Exact copies of all the entries are needed.

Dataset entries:
::::::::

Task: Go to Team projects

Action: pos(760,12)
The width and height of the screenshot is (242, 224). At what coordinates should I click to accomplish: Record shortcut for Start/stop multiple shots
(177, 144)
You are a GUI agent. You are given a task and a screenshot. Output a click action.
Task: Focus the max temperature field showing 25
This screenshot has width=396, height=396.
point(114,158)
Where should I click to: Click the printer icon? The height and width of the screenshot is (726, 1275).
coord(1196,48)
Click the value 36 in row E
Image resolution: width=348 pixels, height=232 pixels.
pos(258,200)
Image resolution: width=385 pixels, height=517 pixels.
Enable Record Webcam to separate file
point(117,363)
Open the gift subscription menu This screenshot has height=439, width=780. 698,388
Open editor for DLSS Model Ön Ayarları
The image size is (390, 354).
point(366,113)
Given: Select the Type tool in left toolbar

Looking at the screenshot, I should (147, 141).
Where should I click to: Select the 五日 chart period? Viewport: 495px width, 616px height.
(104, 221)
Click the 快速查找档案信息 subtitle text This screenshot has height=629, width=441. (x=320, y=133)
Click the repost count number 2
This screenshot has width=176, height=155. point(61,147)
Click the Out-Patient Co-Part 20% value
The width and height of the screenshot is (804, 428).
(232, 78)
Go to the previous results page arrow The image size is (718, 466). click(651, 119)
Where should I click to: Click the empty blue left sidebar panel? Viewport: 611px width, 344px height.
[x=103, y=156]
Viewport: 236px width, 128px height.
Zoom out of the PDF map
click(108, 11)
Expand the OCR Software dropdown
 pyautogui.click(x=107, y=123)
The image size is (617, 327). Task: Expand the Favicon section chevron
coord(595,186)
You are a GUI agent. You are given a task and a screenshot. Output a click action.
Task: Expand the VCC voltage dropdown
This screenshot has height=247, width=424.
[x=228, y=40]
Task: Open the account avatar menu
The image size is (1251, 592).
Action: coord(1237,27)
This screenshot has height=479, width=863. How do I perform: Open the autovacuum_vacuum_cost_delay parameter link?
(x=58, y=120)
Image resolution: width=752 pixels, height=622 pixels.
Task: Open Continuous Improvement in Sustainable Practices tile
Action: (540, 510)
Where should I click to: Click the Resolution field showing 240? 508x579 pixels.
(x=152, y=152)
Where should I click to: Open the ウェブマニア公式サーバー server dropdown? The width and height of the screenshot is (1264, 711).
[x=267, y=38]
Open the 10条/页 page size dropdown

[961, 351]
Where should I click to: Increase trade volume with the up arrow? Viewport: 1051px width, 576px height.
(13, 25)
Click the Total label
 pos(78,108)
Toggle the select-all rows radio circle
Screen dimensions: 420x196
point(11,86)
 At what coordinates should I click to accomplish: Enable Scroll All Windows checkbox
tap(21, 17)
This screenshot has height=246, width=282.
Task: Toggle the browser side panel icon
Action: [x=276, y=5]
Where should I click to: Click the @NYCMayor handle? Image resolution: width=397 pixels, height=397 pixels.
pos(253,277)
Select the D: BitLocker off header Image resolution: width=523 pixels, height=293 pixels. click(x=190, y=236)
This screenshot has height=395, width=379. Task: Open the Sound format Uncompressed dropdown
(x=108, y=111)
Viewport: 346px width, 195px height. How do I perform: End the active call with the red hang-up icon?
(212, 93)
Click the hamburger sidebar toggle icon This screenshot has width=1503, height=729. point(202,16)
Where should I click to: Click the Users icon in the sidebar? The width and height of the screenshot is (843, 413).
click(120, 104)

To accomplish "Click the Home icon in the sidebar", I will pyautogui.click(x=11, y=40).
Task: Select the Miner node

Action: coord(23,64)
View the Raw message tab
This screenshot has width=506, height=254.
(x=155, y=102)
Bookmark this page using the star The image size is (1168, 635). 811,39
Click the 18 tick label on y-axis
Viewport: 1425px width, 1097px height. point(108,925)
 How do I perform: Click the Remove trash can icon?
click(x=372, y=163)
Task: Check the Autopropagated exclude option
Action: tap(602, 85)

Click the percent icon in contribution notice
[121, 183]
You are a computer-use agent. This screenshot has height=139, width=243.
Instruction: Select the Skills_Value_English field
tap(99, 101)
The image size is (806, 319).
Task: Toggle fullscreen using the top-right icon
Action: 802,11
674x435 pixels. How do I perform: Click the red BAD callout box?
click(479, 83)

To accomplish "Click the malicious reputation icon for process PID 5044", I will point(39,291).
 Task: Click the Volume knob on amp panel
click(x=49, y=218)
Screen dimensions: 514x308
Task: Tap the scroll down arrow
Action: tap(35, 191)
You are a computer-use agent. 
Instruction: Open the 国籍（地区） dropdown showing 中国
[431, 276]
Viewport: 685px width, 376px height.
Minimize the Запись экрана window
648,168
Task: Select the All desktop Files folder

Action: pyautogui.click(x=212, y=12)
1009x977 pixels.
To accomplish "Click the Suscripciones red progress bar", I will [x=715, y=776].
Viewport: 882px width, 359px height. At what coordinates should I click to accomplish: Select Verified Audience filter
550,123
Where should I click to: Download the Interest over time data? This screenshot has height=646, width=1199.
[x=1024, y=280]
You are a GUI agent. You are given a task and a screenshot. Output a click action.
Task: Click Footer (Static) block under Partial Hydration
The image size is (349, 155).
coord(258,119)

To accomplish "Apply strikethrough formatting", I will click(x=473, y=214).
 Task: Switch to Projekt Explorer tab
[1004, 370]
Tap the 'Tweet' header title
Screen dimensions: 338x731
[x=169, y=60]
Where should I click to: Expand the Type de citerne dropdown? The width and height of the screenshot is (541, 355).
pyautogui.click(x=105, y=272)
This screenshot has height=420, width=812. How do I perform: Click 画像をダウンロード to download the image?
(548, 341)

::::::::

• **Written answer**:
Task: Go to Team projects

Action: pos(760,12)
The width and height of the screenshot is (242, 224). At what coordinates should I click to accomplish: Record shortcut for Start/stop multiple shots
(177, 144)
You are a GUI agent. You are given a task and a screenshot. Output a click action.
Task: Focus the max temperature field showing 25
This screenshot has width=396, height=396.
point(114,158)
Where should I click to: Click the printer icon? The height and width of the screenshot is (726, 1275).
coord(1196,48)
Click the value 36 in row E
Image resolution: width=348 pixels, height=232 pixels.
pos(258,200)
Image resolution: width=385 pixels, height=517 pixels.
Enable Record Webcam to separate file
point(117,363)
Open the gift subscription menu This screenshot has height=439, width=780. 698,388
Open editor for DLSS Model Ön Ayarları
The image size is (390, 354).
point(366,113)
Given: Select the Type tool in left toolbar

Looking at the screenshot, I should (147, 141).
Where should I click to: Select the 五日 chart period? Viewport: 495px width, 616px height.
(104, 221)
Click the 快速查找档案信息 subtitle text This screenshot has height=629, width=441. (x=320, y=133)
Click the repost count number 2
This screenshot has width=176, height=155. point(61,147)
Click the Out-Patient Co-Part 20% value
The width and height of the screenshot is (804, 428).
(232, 78)
Go to the previous results page arrow The image size is (718, 466). click(651, 119)
Where should I click to: Click the empty blue left sidebar panel? Viewport: 611px width, 344px height.
[x=103, y=156]
Viewport: 236px width, 128px height.
Zoom out of the PDF map
click(108, 11)
Expand the OCR Software dropdown
 pyautogui.click(x=107, y=123)
The image size is (617, 327). Task: Expand the Favicon section chevron
coord(595,186)
You are a GUI agent. You are given a task and a screenshot. Output a click action.
Task: Expand the VCC voltage dropdown
This screenshot has height=247, width=424.
[x=228, y=40]
Task: Open the account avatar menu
The image size is (1251, 592).
Action: coord(1237,27)
This screenshot has height=479, width=863. How do I perform: Open the autovacuum_vacuum_cost_delay parameter link?
(x=58, y=120)
Image resolution: width=752 pixels, height=622 pixels.
Task: Open Continuous Improvement in Sustainable Practices tile
Action: (540, 510)
Where should I click to: Click the Resolution field showing 240? 508x579 pixels.
(x=152, y=152)
Where should I click to: Open the ウェブマニア公式サーバー server dropdown? The width and height of the screenshot is (1264, 711).
[x=267, y=38]
Open the 10条/页 page size dropdown

[961, 351]
Where should I click to: Increase trade volume with the up arrow? Viewport: 1051px width, 576px height.
(13, 25)
Click the Total label
 pos(78,108)
Toggle the select-all rows radio circle
Screen dimensions: 420x196
point(11,86)
 At what coordinates should I click to accomplish: Enable Scroll All Windows checkbox
tap(21, 17)
This screenshot has height=246, width=282.
Task: Toggle the browser side panel icon
Action: [x=276, y=5]
Where should I click to: Click the @NYCMayor handle? Image resolution: width=397 pixels, height=397 pixels.
pos(253,277)
Select the D: BitLocker off header Image resolution: width=523 pixels, height=293 pixels. click(x=190, y=236)
This screenshot has height=395, width=379. Task: Open the Sound format Uncompressed dropdown
(x=108, y=111)
Viewport: 346px width, 195px height. How do I perform: End the active call with the red hang-up icon?
(212, 93)
Click the hamburger sidebar toggle icon This screenshot has width=1503, height=729. point(202,16)
Where should I click to: Click the Users icon in the sidebar? The width and height of the screenshot is (843, 413).
click(120, 104)

To accomplish "Click the Home icon in the sidebar", I will pyautogui.click(x=11, y=40).
Task: Select the Miner node

Action: coord(23,64)
View the Raw message tab
This screenshot has width=506, height=254.
(x=155, y=102)
Bookmark this page using the star The image size is (1168, 635). 811,39
Click the 18 tick label on y-axis
Viewport: 1425px width, 1097px height. point(108,925)
 How do I perform: Click the Remove trash can icon?
click(x=372, y=163)
Task: Check the Autopropagated exclude option
Action: tap(602, 85)

Click the percent icon in contribution notice
[121, 183]
You are a computer-use agent. This screenshot has height=139, width=243.
Instruction: Select the Skills_Value_English field
tap(99, 101)
The image size is (806, 319).
Task: Toggle fullscreen using the top-right icon
Action: 802,11
674x435 pixels. How do I perform: Click the red BAD callout box?
click(479, 83)

To accomplish "Click the malicious reputation icon for process PID 5044", I will point(39,291).
 Task: Click the Volume knob on amp panel
click(x=49, y=218)
Screen dimensions: 514x308
Task: Tap the scroll down arrow
Action: tap(35, 191)
You are a computer-use agent. 
Instruction: Open the 国籍（地区） dropdown showing 中国
[431, 276]
Viewport: 685px width, 376px height.
Minimize the Запись экрана window
648,168
Task: Select the All desktop Files folder

Action: pyautogui.click(x=212, y=12)
1009x977 pixels.
To accomplish "Click the Suscripciones red progress bar", I will [x=715, y=776].
Viewport: 882px width, 359px height. At what coordinates should I click to accomplish: Select Verified Audience filter
550,123
Where should I click to: Download the Interest over time data? This screenshot has height=646, width=1199.
[x=1024, y=280]
You are a GUI agent. You are given a task and a screenshot. Output a click action.
Task: Click Footer (Static) block under Partial Hydration
The image size is (349, 155).
coord(258,119)

To accomplish "Apply strikethrough formatting", I will click(x=473, y=214).
 Task: Switch to Projekt Explorer tab
[1004, 370]
Tap the 'Tweet' header title
Screen dimensions: 338x731
[x=169, y=60]
Where should I click to: Expand the Type de citerne dropdown? The width and height of the screenshot is (541, 355).
pyautogui.click(x=105, y=272)
This screenshot has height=420, width=812. How do I perform: Click 画像をダウンロード to download the image?
(548, 341)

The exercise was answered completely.